CourtU.S. Court of Appeals — Third Circuit

James R. Duffy, Fine, Perlow & Stone, Pittsburgh, Pa., for appellant.

Donald E. Seymour, Janice H. Anderson, Kirkpatrick, Lockhart, Johnson & Hutchison, Pittsburgh, Pa., for appellee.

Before VAN DUSEN and ROSENN, Circuit Judges, and STERN, * District Judge.

OPINION OF THE COURT

STERN, District Judge.

Appellant Emra Joseph Bonham filed an action in the United States District Court for the Western District of Pennsylvania against his former employer, Dresser Industries, Inc. The complaint was framed in two counts. Count I, based on the Age Discrimination in Employment Act (ADEA), 29 U.S.C. §§ 621 et seq., charged that Bonham's employment with Dresser was unlawfully terminated on December 31, 1975 "because of his age and for no other just cause." Count II invoked the court's diversity jurisdiction and charged that the termination was a breach of his oral contract of employment actionable under state common law.

Dresser moved to dismiss Count I for lack of subject matter jurisdiction on the ground that plaintiff had failed to file timely charges with both federal and state authorities.
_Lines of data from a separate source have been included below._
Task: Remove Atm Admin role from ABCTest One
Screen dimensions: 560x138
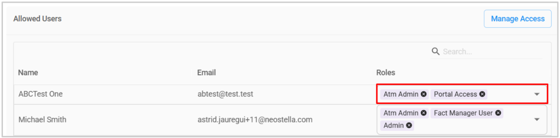Action: [x=423, y=94]

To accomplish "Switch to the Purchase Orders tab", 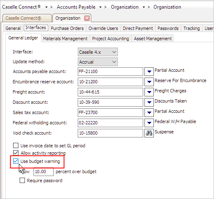I will coord(67,28).
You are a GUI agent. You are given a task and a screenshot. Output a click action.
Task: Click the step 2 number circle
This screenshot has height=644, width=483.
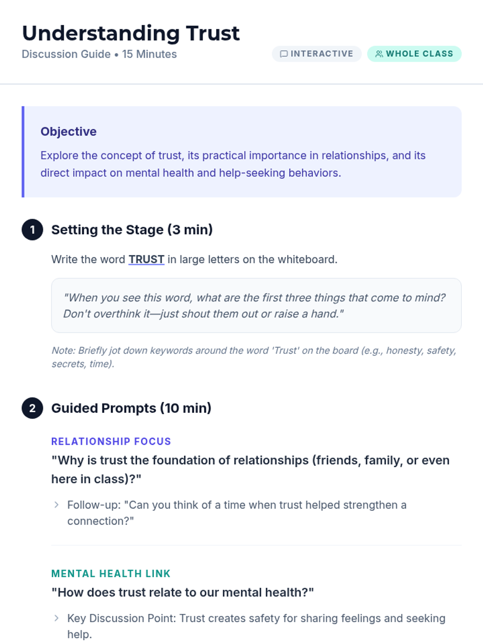click(x=32, y=408)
Dresser also moved for dismissal of Count II for failure to state a claim. The district court, treating Dresser's motion as a motion for summary judgment, granted judgment for Dresser on both counts.

In granting summary judgment on Count I, the district court determined that the alleged unlawful practice occurred on October 31, 1975, that the federal 180-day period for filing a charge with the Secretary of Labor ran from that date, that Bonham's June 16, 1976 notice to the Secretary of Labor was therefore untimely, and that Bonham's failure to file within 180 days of October 31 was a jurisdictional defect. The district court held, alternatively, that Bonham's ADEA claim was barred for failure to file a charge with state authorities within 90 days. In granting summary judgment on Count II, the district court held that the complaint failed to state a claim under Pennsylvania law. We reverse the district court's grant of summary judgment on Count I of the complaint; we affirm its disposition of Count II.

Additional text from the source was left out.